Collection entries
┌──

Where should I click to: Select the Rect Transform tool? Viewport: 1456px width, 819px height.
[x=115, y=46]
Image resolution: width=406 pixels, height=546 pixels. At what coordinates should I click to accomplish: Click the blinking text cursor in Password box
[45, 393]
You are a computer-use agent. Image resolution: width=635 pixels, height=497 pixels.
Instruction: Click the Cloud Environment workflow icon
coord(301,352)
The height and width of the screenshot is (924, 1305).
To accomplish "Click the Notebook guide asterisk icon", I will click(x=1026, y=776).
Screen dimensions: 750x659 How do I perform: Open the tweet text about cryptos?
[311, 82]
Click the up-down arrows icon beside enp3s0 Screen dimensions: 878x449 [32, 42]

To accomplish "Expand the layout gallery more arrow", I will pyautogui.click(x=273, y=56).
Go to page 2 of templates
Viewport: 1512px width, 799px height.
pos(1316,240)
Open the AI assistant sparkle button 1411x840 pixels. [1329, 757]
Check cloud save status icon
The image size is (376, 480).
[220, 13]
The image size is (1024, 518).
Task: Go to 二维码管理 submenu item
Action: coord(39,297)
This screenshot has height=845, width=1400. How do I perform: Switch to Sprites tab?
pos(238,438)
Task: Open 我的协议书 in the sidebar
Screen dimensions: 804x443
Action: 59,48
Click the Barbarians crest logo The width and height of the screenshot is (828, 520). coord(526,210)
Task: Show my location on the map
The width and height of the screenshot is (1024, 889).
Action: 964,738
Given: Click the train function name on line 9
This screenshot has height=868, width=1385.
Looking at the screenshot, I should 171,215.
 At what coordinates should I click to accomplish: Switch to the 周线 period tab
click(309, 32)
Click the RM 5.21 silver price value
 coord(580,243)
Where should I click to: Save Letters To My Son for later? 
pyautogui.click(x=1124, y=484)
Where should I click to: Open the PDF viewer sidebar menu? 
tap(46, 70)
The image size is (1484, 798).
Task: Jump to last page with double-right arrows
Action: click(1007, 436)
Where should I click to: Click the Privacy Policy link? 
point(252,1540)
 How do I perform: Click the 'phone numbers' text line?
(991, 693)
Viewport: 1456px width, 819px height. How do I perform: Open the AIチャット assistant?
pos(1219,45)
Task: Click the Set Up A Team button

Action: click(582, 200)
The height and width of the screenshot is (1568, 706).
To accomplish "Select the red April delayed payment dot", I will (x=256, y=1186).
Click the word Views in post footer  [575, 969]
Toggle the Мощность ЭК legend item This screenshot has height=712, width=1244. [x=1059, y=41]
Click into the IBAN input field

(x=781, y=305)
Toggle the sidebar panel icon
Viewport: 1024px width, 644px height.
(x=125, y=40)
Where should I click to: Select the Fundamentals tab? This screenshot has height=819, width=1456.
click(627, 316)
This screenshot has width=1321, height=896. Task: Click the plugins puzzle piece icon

└──

Return every one of the records above, reproducing each line character for character.

Where should I click to: Select the Rect Transform tool? Viewport: 1456px width, 819px height.
[x=115, y=46]
Image resolution: width=406 pixels, height=546 pixels. At what coordinates should I click to accomplish: Click the blinking text cursor in Password box
[45, 393]
You are a computer-use agent. Image resolution: width=635 pixels, height=497 pixels.
Instruction: Click the Cloud Environment workflow icon
coord(301,352)
The height and width of the screenshot is (924, 1305).
To accomplish "Click the Notebook guide asterisk icon", I will click(x=1026, y=776).
Screen dimensions: 750x659 How do I perform: Open the tweet text about cryptos?
[311, 82]
Click the up-down arrows icon beside enp3s0 Screen dimensions: 878x449 [32, 42]

To accomplish "Expand the layout gallery more arrow", I will pyautogui.click(x=273, y=56).
Go to page 2 of templates
Viewport: 1512px width, 799px height.
pos(1316,240)
Open the AI assistant sparkle button 1411x840 pixels. [1329, 757]
Check cloud save status icon
The image size is (376, 480).
[220, 13]
The image size is (1024, 518).
Task: Go to 二维码管理 submenu item
Action: coord(39,297)
This screenshot has height=845, width=1400. How do I perform: Switch to Sprites tab?
pos(238,438)
Task: Open 我的协议书 in the sidebar
Screen dimensions: 804x443
Action: 59,48
Click the Barbarians crest logo The width and height of the screenshot is (828, 520). coord(526,210)
Task: Show my location on the map
The width and height of the screenshot is (1024, 889).
Action: 964,738
Given: Click the train function name on line 9
This screenshot has height=868, width=1385.
Looking at the screenshot, I should 171,215.
 At what coordinates should I click to accomplish: Switch to the 周线 period tab
click(309, 32)
Click the RM 5.21 silver price value
 coord(580,243)
Where should I click to: Save Letters To My Son for later? 
pyautogui.click(x=1124, y=484)
Where should I click to: Open the PDF viewer sidebar menu? 
tap(46, 70)
The image size is (1484, 798).
Task: Jump to last page with double-right arrows
Action: click(1007, 436)
Where should I click to: Click the Privacy Policy link? 
point(252,1540)
 How do I perform: Click the 'phone numbers' text line?
(991, 693)
Viewport: 1456px width, 819px height. How do I perform: Open the AIチャット assistant?
pos(1219,45)
Task: Click the Set Up A Team button

Action: click(582, 200)
The height and width of the screenshot is (1568, 706).
To accomplish "Select the red April delayed payment dot", I will (x=256, y=1186).
Click the word Views in post footer  [575, 969]
Toggle the Мощность ЭК legend item This screenshot has height=712, width=1244. [x=1059, y=41]
Click into the IBAN input field

(x=781, y=305)
Toggle the sidebar panel icon
Viewport: 1024px width, 644px height.
(x=125, y=40)
Where should I click to: Select the Fundamentals tab? This screenshot has height=819, width=1456.
click(627, 316)
This screenshot has width=1321, height=896. Task: Click the plugins puzzle piece icon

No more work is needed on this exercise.